> _Source passage_:
◇ ◇ ◇

PyPI version Conda version CI CI with conda Code coverage Documentation Status License Zenodo Examples of use pre-commit.ci status Code style: black Discord

PyPSA stands for "Python for Power System Analysis". It is pronounced "pipes-ah".

PyPSA is an open source toolbox for simulating and optimising modern power and energy systems that include features such as conventional generators with unit commitment, variable wind and solar generation, storage units, coupling to other energy sectors, and mixed alternating and direct current networks. PyPSA is designed to scale well with large networks and long time series.

This project is maintained by the Department of Digital Transformation in Energy Systems at the Technical University of Berlin. Previous versions were developed by the Energy System Modelling group at the Institute for Automation and Applied Informatics at the Karlsruhe Institute of Technology funded by the Helmholtz Association, and by the Renewable Energy Group at FIAS to carry out simulations for the CoNDyNet project, financed by the German Federal Ministry for Education and Research (BMBF) as part of the Stromnetze Research Initiative.

Functionality

PyPSA can calculate:

  • static power flow (using both the full non-linear network equations and the linearised network equations)
  • linear optimal power flow (least-cost optimisation of power plant and storage dispatch within network constraints, using the linear network equations, over several snapshots)
  • security-constrained linear optimal power flow
  • total electricity/energy system least-cost investment optimisation (using linear network equations, over several snapshots and investment periods simultaneously for optimisation of generation and storage dispatch and investment in the capacities of generation, storage, transmission and other infrastructure)

◇ ◇ ◇

(Source lines)
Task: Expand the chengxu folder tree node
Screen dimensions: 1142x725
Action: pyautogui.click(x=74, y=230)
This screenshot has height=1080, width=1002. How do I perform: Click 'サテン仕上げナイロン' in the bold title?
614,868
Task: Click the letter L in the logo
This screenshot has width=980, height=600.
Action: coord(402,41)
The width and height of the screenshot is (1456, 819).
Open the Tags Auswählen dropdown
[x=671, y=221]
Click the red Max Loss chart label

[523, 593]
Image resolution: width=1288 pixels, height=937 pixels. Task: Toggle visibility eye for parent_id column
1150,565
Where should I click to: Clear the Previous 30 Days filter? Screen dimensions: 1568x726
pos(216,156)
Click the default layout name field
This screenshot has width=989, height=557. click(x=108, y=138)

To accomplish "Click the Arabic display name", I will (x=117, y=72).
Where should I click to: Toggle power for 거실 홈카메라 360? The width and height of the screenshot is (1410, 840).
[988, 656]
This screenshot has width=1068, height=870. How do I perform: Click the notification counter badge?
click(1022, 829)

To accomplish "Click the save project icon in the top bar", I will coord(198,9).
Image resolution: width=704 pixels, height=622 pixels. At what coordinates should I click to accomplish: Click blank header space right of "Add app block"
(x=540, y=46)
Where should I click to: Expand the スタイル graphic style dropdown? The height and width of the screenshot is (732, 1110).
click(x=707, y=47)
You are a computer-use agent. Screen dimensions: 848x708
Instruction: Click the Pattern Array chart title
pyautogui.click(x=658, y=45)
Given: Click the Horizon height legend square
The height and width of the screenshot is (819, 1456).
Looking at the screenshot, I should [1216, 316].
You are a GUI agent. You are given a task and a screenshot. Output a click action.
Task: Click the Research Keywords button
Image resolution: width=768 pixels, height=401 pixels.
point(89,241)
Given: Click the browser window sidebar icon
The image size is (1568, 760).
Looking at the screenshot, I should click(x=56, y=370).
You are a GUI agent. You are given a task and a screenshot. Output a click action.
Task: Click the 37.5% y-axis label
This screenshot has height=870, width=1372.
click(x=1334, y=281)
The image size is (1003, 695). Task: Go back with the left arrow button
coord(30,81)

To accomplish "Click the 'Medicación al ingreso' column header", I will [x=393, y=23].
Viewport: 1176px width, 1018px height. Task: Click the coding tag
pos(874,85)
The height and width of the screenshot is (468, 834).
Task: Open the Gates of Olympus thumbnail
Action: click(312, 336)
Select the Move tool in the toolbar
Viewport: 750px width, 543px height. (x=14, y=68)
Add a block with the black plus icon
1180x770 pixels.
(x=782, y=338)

◇ ◇ ◇

> _Given instruction_: Extract the entire PyPSA overview, reproducing every word as it appears. These lines come from a separate source.

> _Result for this exercise_:
PyPI version Conda version CI CI with conda Code coverage Documentation Status License Zenodo Examples of use pre-commit.ci status Code style: black Discord

PyPSA stands for "Python for Power System Analysis". It is pronounced "pipes-ah".

PyPSA is an open source toolbox for simulating and optimising modern power and energy systems that include features such as conventional generators with unit commitment, variable wind and solar generation, storage units, coupling to other energy sectors, and mixed alternating and direct current networks. PyPSA is designed to scale well with large networks and long time series.

This project is maintained by the Department of Digital Transformation in Energy Systems at the Technical University of Berlin. Previous versions were developed by the Energy System Modelling group at the Institute for Automation and Applied Informatics at the Karlsruhe Institute of Technology funded by the Helmholtz Association, and by the Renewable Energy Group at FIAS to carry out simulations for the CoNDyNet project, financed by the German Federal Ministry for Education and Research (BMBF) as part of the Stromnetze Research Initiative.

Functionality

PyPSA can calculate:

  • static power flow (using both the full non-linear network equations and the linearised network equations)
  • linear optimal power flow (least-cost optimisation of power plant and storage dispatch within network constraints, using the linear network equations, over several snapshots)
  • security-constrained linear optimal power flow
  • total electricity/energy system least-cost investment optimisation (using linear network equations, over several snapshots and investment periods simultaneously for optimisation of generation and storage dispatch and investment in the capacities of generation, storage, transmission and other infrastructure)